> [WRITTEN INSTRUCTION]:
Render every line of the material below as a numbered list, leaving out any blank lines.

Data listing:

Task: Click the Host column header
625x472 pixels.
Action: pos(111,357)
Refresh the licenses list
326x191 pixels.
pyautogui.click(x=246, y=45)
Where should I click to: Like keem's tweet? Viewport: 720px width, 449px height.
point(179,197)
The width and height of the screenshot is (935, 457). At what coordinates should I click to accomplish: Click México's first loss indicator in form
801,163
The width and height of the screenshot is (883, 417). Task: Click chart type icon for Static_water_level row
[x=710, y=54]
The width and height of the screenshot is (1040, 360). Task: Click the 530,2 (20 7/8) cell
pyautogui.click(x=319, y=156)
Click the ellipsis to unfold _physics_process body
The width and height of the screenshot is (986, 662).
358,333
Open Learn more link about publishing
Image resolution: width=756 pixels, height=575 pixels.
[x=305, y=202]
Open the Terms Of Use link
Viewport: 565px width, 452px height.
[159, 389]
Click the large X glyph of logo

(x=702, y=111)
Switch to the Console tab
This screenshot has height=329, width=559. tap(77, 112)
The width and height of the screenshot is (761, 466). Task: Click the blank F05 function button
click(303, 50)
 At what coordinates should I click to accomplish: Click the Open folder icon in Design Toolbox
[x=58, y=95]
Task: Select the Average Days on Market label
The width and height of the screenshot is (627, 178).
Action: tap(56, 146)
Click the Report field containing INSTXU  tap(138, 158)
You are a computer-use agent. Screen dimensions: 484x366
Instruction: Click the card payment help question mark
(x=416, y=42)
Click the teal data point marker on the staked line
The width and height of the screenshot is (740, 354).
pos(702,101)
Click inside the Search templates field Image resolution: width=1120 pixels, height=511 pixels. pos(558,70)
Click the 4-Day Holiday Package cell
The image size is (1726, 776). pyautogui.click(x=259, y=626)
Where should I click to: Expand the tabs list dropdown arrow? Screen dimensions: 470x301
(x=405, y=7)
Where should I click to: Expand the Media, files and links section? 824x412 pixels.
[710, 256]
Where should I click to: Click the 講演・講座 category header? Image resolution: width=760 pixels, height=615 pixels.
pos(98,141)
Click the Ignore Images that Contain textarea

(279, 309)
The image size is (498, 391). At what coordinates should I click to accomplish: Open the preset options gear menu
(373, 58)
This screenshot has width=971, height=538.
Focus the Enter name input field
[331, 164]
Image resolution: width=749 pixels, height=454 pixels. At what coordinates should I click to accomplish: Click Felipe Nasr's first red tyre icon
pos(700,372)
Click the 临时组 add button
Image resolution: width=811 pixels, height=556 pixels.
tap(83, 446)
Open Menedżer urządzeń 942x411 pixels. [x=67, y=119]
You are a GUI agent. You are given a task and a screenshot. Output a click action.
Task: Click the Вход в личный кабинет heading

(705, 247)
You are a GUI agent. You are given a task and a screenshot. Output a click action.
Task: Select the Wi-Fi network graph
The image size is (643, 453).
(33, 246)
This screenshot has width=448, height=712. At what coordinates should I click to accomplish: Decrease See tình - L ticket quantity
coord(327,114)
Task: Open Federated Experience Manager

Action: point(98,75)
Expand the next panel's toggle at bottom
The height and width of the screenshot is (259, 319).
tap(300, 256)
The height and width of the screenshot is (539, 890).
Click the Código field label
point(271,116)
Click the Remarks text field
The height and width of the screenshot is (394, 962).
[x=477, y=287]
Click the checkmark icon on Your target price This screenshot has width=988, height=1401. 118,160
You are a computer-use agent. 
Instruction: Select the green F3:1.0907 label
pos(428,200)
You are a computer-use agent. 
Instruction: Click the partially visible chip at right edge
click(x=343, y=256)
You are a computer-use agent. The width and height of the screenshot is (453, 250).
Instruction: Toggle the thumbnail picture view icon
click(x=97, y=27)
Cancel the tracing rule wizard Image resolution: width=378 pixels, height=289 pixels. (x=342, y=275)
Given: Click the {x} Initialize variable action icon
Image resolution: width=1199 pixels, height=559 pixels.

> [WORKED SOLUTION]:
1. Task: Click the Host column header
2. 625x472 pixels.
3. Action: pos(111,357)
4. Refresh the licenses list
5. 326x191 pixels.
6. pyautogui.click(x=246, y=45)
7. Where should I click to: Like keem's tweet? Viewport: 720px width, 449px height.
8. point(179,197)
9. The width and height of the screenshot is (935, 457). At what coordinates should I click to accomplish: Click México's first loss indicator in form
10. 801,163
11. The width and height of the screenshot is (883, 417). Task: Click chart type icon for Static_water_level row
12. [x=710, y=54]
13. The width and height of the screenshot is (1040, 360). Task: Click the 530,2 (20 7/8) cell
14. pyautogui.click(x=319, y=156)
15. Click the ellipsis to unfold _physics_process body
16. The width and height of the screenshot is (986, 662).
17. 358,333
18. Open Learn more link about publishing
19. Image resolution: width=756 pixels, height=575 pixels.
20. [x=305, y=202]
21. Open the Terms Of Use link
22. Viewport: 565px width, 452px height.
23. [159, 389]
24. Click the large X glyph of logo
25. (x=702, y=111)
26. Switch to the Console tab
27. This screenshot has height=329, width=559. tap(77, 112)
28. The width and height of the screenshot is (761, 466). Task: Click the blank F05 function button
29. click(303, 50)
30.  At what coordinates should I click to accomplish: Click the Open folder icon in Design Toolbox
31. [x=58, y=95]
32. Task: Select the Average Days on Market label
33. The width and height of the screenshot is (627, 178).
34. Action: tap(56, 146)
35. Click the Report field containing INSTXU  tap(138, 158)
36. You are a computer-use agent. Screen dimensions: 484x366
37. Instruction: Click the card payment help question mark
38. (x=416, y=42)
39. Click the teal data point marker on the staked line
40. The width and height of the screenshot is (740, 354).
41. pos(702,101)
42. Click inside the Search templates field Image resolution: width=1120 pixels, height=511 pixels. pos(558,70)
43. Click the 4-Day Holiday Package cell
44. The image size is (1726, 776). pyautogui.click(x=259, y=626)
45. Where should I click to: Expand the tabs list dropdown arrow? Screen dimensions: 470x301
46. (x=405, y=7)
47. Where should I click to: Expand the Media, files and links section? 824x412 pixels.
48. [710, 256]
49. Where should I click to: Click the 講演・講座 category header? Image resolution: width=760 pixels, height=615 pixels.
50. pos(98,141)
51. Click the Ignore Images that Contain textarea
52. (279, 309)
53. The image size is (498, 391). At what coordinates should I click to accomplish: Open the preset options gear menu
54. (373, 58)
55. This screenshot has width=971, height=538.
56. Focus the Enter name input field
57. [331, 164]
58. Image resolution: width=749 pixels, height=454 pixels. At what coordinates should I click to accomplish: Click Felipe Nasr's first red tyre icon
59. pos(700,372)
60. Click the 临时组 add button
61. Image resolution: width=811 pixels, height=556 pixels.
62. tap(83, 446)
63. Open Menedżer urządzeń 942x411 pixels. [x=67, y=119]
64. You are a GUI agent. You are given a task and a screenshot. Output a click action.
65. Task: Click the Вход в личный кабинет heading
66. (705, 247)
67. You are a GUI agent. You are given a task and a screenshot. Output a click action.
68. Task: Select the Wi-Fi network graph
69. The image size is (643, 453).
70. (33, 246)
71. This screenshot has width=448, height=712. At what coordinates should I click to accomplish: Decrease See tình - L ticket quantity
72. coord(327,114)
73. Task: Open Federated Experience Manager
74. Action: point(98,75)
75. Expand the next panel's toggle at bottom
76. The height and width of the screenshot is (259, 319).
77. tap(300, 256)
78. The height and width of the screenshot is (539, 890).
79. Click the Código field label
80. point(271,116)
81. Click the Remarks text field
82. The height and width of the screenshot is (394, 962).
83. [x=477, y=287]
84. Click the checkmark icon on Your target price This screenshot has width=988, height=1401. 118,160
85. You are a computer-use agent. 
86. Instruction: Select the green F3:1.0907 label
87. pos(428,200)
88. You are a computer-use agent. 
89. Instruction: Click the partially visible chip at right edge
90. click(x=343, y=256)
91. You are a computer-use agent. The width and height of the screenshot is (453, 250).
92. Instruction: Toggle the thumbnail picture view icon
93. click(x=97, y=27)
94. Cancel the tracing rule wizard Image resolution: width=378 pixels, height=289 pixels. (x=342, y=275)
95. Given: Click the {x} Initialize variable action icon
96. Image resolution: width=1199 pixels, height=559 pixels.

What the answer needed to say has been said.